■ **TEXT**:
◆ ◆ ◆

What she doesn't mention is that another British woman, Tessa Sanderson, won the gold, and their rivalry, occasionally bursting out in public, was intense and sour. Afterward she discounted Sanderson's gold in the light of the Soviet-led boycott and her own medical problems. (Because of the boycott, Felke hadn't competed in Los Angeles.) "There are only two javelin throwers," Whitbread said scathingly. "Petra [Felke] and Fatima." It was a less than charming comment, a reversion to the schoolyard Fatima.
But there might have been something to it because after the Olympics Whitbread beat Sanderson in seven straight meets. Their next big confrontation came at the 1986 Commonwealth Games in Edinburgh.
Reenter fate. Just before Christmas 1985, Gregg Whitbread was struck down by a rare illness called Guillain-Barré syndrome, which has symptoms similar to those of polio. The strain on the family was enormous. "Somebody had to be strong," Fatima says, "and I was the athlete, wasn't I?" For the four months that Gregg was hospitalized, her training schedule went by the board.
"I promised Gregg—the disease was leaving him like a slow-lifting fog—that I'd win the Commonwealth gold for him," recalls Fatima. "But I got beat by Tessa Sanderson."
Within a week, she made her best-yet throw of 237'1", in Gateshead, and less than a month later at the European Championships in Stuttgart, she broke Felke's world record of 247'4".
By last September's World Championships, Felke had regained the world record with her 258'10" in Leipzig, East Germany. Felke was ahead through the first three rounds in Rome, but Whitbread took the lead for good in the fourth.
There would be an unpleasant aftertaste. "When I got back to Britain, I was saddened that the first question I was asked by the press was, 'Do you use drugs?' " Whitbread says. She talks of the "wicked rumors and innuendos" that had followed her success, stories implying—with the help of her close friend and agent, Andy Norman—that she had used performance-enhancing substances. She angrily denies the drug rumors and points out that she was random-tested five times last year, twice at the World Championships, and passed each test.

◆ ◆ ◆

■ **SUPPLIED ENTRIES**:
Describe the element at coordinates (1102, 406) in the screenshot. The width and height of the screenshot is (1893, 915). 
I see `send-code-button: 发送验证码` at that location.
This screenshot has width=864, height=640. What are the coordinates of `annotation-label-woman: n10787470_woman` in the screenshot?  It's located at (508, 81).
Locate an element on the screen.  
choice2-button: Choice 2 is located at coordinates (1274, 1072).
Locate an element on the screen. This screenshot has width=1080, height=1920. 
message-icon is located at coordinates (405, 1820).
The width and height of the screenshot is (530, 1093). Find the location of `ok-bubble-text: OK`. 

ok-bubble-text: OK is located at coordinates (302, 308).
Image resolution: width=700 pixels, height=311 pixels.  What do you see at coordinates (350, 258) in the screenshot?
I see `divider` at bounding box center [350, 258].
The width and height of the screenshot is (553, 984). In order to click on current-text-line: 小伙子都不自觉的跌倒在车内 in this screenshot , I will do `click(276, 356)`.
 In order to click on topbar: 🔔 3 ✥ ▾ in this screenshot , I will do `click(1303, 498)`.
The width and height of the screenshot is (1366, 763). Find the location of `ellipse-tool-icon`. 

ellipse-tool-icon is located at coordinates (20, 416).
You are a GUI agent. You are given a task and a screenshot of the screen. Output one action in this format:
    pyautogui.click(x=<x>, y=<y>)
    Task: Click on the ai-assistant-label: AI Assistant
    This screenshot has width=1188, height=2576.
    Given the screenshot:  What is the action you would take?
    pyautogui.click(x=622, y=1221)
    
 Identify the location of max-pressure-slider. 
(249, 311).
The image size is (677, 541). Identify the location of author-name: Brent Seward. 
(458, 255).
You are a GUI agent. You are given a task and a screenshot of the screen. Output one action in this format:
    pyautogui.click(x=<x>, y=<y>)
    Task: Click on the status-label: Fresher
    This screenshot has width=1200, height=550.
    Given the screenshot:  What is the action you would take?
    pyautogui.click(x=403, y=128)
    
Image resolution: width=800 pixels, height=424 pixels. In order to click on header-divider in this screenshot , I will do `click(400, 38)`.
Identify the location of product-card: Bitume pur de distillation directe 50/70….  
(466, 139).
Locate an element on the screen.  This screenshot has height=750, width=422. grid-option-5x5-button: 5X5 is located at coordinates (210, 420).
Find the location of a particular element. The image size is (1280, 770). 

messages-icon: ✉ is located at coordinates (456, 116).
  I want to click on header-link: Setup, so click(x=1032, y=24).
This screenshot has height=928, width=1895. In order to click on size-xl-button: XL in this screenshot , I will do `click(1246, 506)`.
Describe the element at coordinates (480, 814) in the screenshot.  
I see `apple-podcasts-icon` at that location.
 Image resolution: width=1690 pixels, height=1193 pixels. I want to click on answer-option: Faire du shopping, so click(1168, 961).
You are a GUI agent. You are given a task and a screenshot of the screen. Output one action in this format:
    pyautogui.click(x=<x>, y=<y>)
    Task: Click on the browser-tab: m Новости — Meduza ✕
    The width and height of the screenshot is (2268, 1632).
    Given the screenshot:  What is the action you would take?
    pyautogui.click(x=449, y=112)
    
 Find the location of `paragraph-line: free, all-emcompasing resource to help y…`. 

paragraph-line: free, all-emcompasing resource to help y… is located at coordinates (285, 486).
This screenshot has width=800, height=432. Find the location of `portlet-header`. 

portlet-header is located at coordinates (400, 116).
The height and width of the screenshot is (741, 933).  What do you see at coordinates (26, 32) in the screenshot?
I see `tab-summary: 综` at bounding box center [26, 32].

◆ ◆ ◆

■ **WORK TO BE COMPLETED**:
Return the full passage above on Fatima Whitbread's javelin career, reproducing it verbatim from its first word to its last.

■ **EXERCISE OUTPUT**:
What she doesn't mention is that another British woman, Tessa Sanderson, won the gold, and their rivalry, occasionally bursting out in public, was intense and sour. Afterward she discounted Sanderson's gold in the light of the Soviet-led boycott and her own medical problems. (Because of the boycott, Felke hadn't competed in Los Angeles.) "There are only two javelin throwers," Whitbread said scathingly. "Petra [Felke] and Fatima." It was a less than charming comment, a reversion to the schoolyard Fatima.
But there might have been something to it because after the Olympics Whitbread beat Sanderson in seven straight meets. Their next big confrontation came at the 1986 Commonwealth Games in Edinburgh.
Reenter fate. Just before Christmas 1985, Gregg Whitbread was struck down by a rare illness called Guillain-Barré syndrome, which has symptoms similar to those of polio. The strain on the family was enormous. "Somebody had to be strong," Fatima says, "and I was the athlete, wasn't I?" For the four months that Gregg was hospitalized, her training schedule went by the board.
"I promised Gregg—the disease was leaving him like a slow-lifting fog—that I'd win the Commonwealth gold for him," recalls Fatima. "But I got beat by Tessa Sanderson."
Within a week, she made her best-yet throw of 237'1", in Gateshead, and less than a month later at the European Championships in Stuttgart, she broke Felke's world record of 247'4".
By last September's World Championships, Felke had regained the world record with her 258'10" in Leipzig, East Germany. Felke was ahead through the first three rounds in Rome, but Whitbread took the lead for good in the fourth.
There would be an unpleasant aftertaste. "When I got back to Britain, I was saddened that the first question I was asked by the press was, 'Do you use drugs?' " Whitbread says. She talks of the "wicked rumors and innuendos" that had followed her success, stories implying—with the help of her close friend and agent, Andy Norman—that she had used performance-enhancing substances. She angrily denies the drug rumors and points out that she was random-tested five times last year, twice at the World Championships, and passed each test.